Section 1904.11 Additional Recording Criteria for Work-Related
Tuberculosis Cases
Section 1904.11 of the final rule being published today addresses
the recording of tuberculosis (TB) infections that may occur to workers
occupationally exposed to TB. TB is a major health concern, and nearly
one-third of the world's population may be infected with the TB
bacterium at the present time. There are two general stages of TB,
tuberculosis infection and active tuberculosis disease. Individuals
with tuberculosis infection and no active disease are not infectious;
tuberculosis infections are asymptomatic and are only detected by a
positive response to a tuberculin skin test. Workers in many settings
are at risk of contracting TB infection from their clients or patients,
and some workers are at greatly increased risk, such as workers exposed
to TB patients in health care settings. Outbreaks have also occurred in
a variety of workplaces, including hospitals, prisons, homeless
shelters, nursing homes, and manufacturing facilities (62 FR 54159).
The text of Sec. 1904.11 of the final rule states:
(a) Basic requirement. If any of your employees has been
occupationally exposed to anyone with a known case of active
tuberculosis (TB), and that employee subsequently develops a
tuberculosis infection, as evidenced by a positive skin test or
diagnosis by a physician or other licensed health care professional,
you must record the case on the OSHA 300 Log by checking the
``respiratory condition'' column.
(b) Implementation.
(1) Do I have to record, on the Log, a positive TB skin test result
obtained at a pre-employment physical?
No, because the employee was not occupationally exposed to a known
case of active tuberculosis in your workplace.
(2) May I line-out or erase a recorded TB case if I obtain evidence
that the case was not caused by occupational exposure?
Yes. you may line-out or erase the case from the Log under the
following circumstances:
(i) The worker is living in a household with a person who has been
diagnosed with active TB;
(ii) The Public Health Department has identified the worker as a
contact of an individual with a case of active TB unrelated to the
workplace; or
(iii) A medical investigation shows that the employee's infection
was caused by exposure to TB away from work, or proves that the case
was not related to the workplace TB exposure.
The Proposal
The proposed rule included criteria for the recording of TB cases
in proposed Appendix B. In that appendix, OSHA proposed to require the
recording of cases of TB infection or disease at the time an employee
first had a positive tuberculin skin test, except in those cases where
the skin test result occurred before the employee was assigned to work
with patients or clients. The proposal stated that cases of TB disease
or TB infection would be presumed to be work-related if they occurred
in an employee employed in one of the following industries:
correctional facilities, health care facilities, homeless shelters,
long-term care facilities for the elderly, and drug treatment centers.

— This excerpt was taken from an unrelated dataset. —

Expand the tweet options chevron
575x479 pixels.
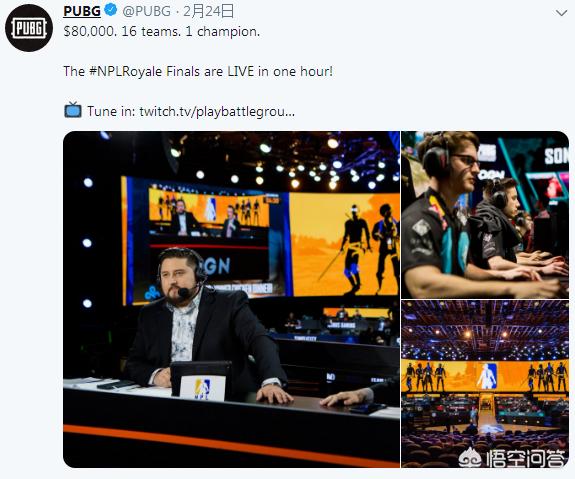[561, 14]
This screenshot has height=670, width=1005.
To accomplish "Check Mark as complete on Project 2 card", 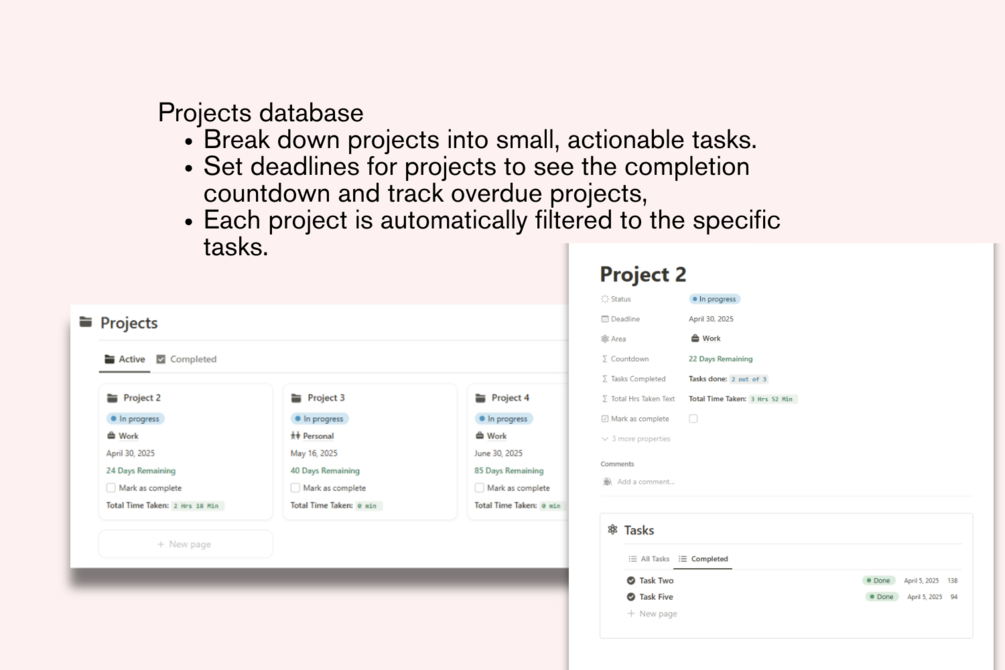I will tap(111, 488).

In other words, the proposal contained a ``special industries''
presumption for those industries known to have higher rates of
occupational TB transmission. OSHA proposed to allow employers to rebut
the presumption of work-relatedness if they could provide evidence that
the employee had been exposed to active TB outside the work
environment. Examples of such evidence would have included (1) the
employee was living in a household with a person who had been diagnosed
with active TB, or (2) the Public Health Department had identified the
employee as a contact of an individual with a case of active TB. For
employees working in industries other than the ``special'' industries,
OSHA proposed that a positive skin test result be considered work-
related when the employee had been exposed to a person within the work
environment who was known to have TB disease. Under the proposal, an
employee exhibiting a positive skin test and working in industries
other than those listed would otherwise not be presumed to have
acquired the infection in the work environment (61 FR 4041). As noted
in the proposal, these recording criteria for TB were consistent with
those published previously in OSHA directives to the field (February
26, 1993 memo to Regional Administrators). The final rule permits
employers to rebut the presumption of work-relatedness in cases of TB
infection among employees but does not rely on the ``special
industries'' approach taken by OSHA in the proposal, for reasons
explained below.
Positive Skin Tests
Several comments in the record supported OSHA's proposed recording
criteria for occupational TB cases (see, e.g., Exs. 15: 72, 133, 198).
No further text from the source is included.